Components, platforms, and rails may also be removed from the frame 102 to prepare the mobile cement batch mixing plant 100 for transportation. The transportation of the mobile cement batch mixing plant 100 is effectuated via a transportation apparatus 128 attached to the frame 102. In the present embodiment the transportation apparatus 128 includes a set of wheels 130 and a hitch 132. The wheels 130 and hitch 132 allow the mobile cement batch mixing plant 100 to be attached to a trailer truck and transported between well sites. In other embodiments the transportation apparatus 128 may be comprised of other means to effectuate transportation such as a skid.

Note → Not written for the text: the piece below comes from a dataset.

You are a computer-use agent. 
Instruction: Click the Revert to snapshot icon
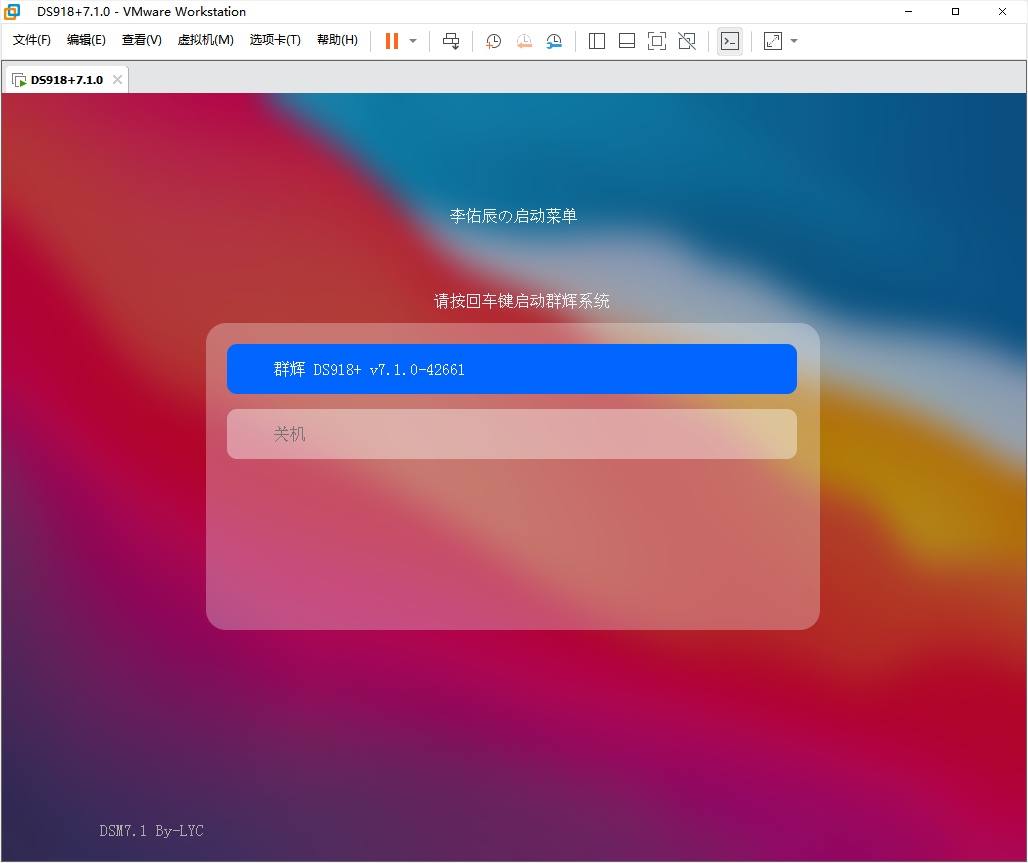[x=524, y=41]
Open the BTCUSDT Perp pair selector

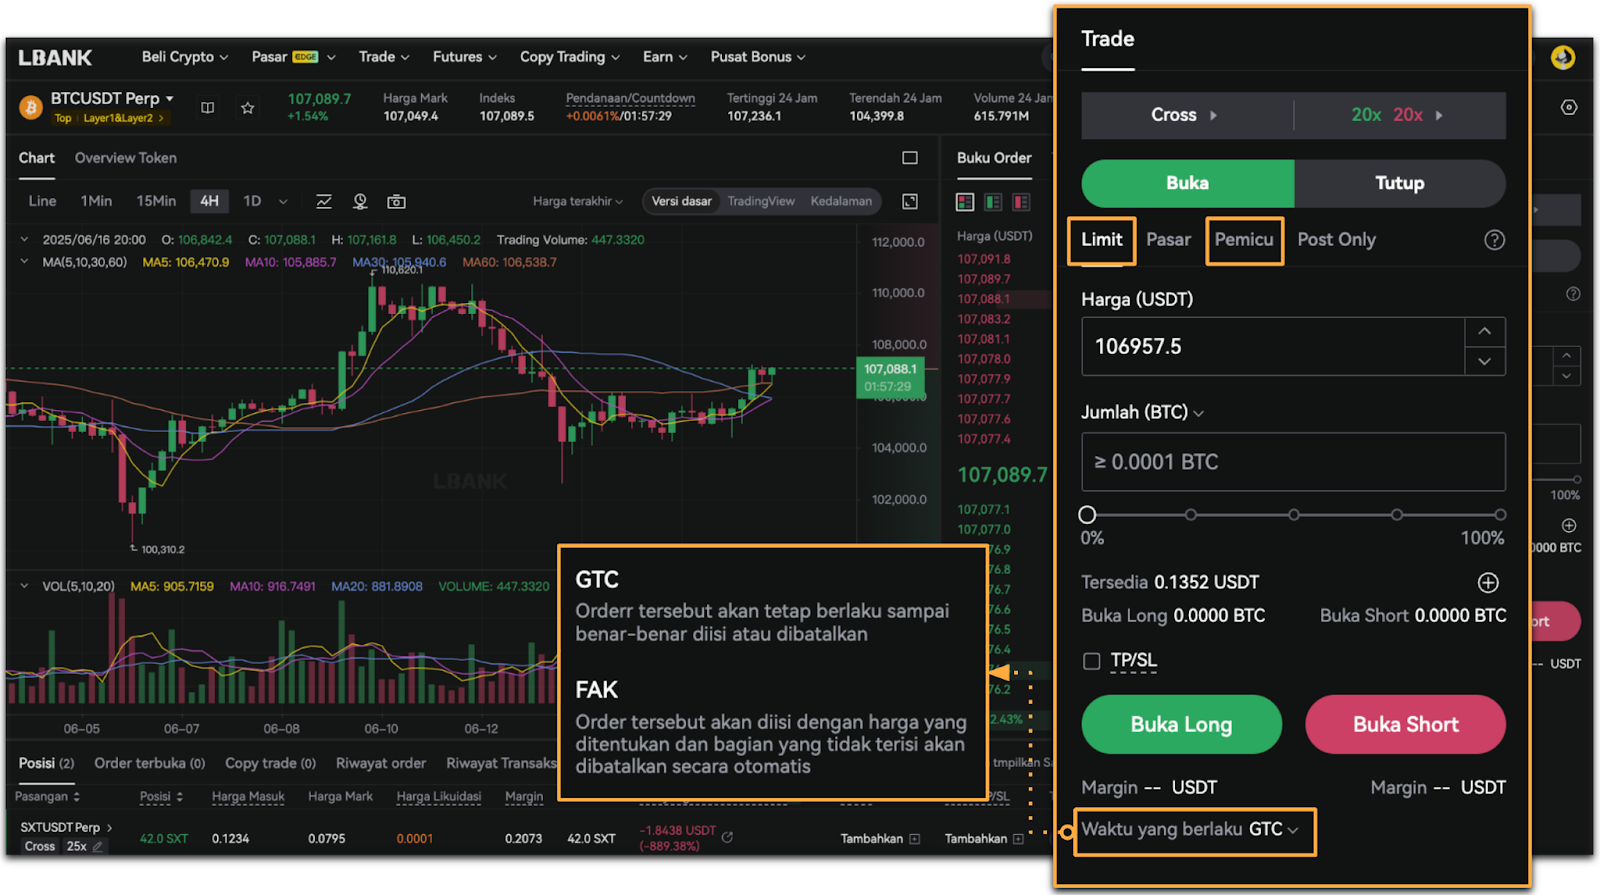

When the mobile cement batch mixing plant 100 is deposited at a well site the wheels 130 and a series of stabilization jacks 134 contact the ground and support the frame 102. The stabilization jacks 134 can also be used to level the mobile cement batch mixing plant 100 to enable proper operation and mixing of the cement slurry.

Turning now to FIG. 3 shown therein is a plumbing synopsis of the mobile cement batch mixing plant 100 constructed in accordance with an embodiment of the present invention, showing how the displacement tanks 108, 110 may be connected to the slurry pump 112, clean pump 114, and slurry tank 106. Detailed views of an embodiment of the plumbing systems in the plumbing synopsis of FIG. 3 are shown in FIGS. 4 and 5. In addition to the connections between the above listed components, FIG. 3 also shows a configuration of valves incorporated to control the flow of fluid and to isolate portions of the plumbing.

Beginning with the clean side plumbing 118, as shown in FIG. 3, the displacement tanks 108, 110 are connected to the clean pump 114 via the clean suction supply line 138. The clean suction supply line 138 includes a T-fitting prior to reaching the displacement tanks 108, 110 and connects to each displacement tank 108, 110 independently. The clean suction supply line 138 connection to the driver displacement tank 108 is controlled with a driver isolation valve 140 while the clean suction supply line 138 connection to the passenger displacement tank 110 is controlled with a passenger isolation valve 142. The clean pump 114 can also be isolated from the displacement tanks 108, 110 with the displacement tank suction isolation valve 144.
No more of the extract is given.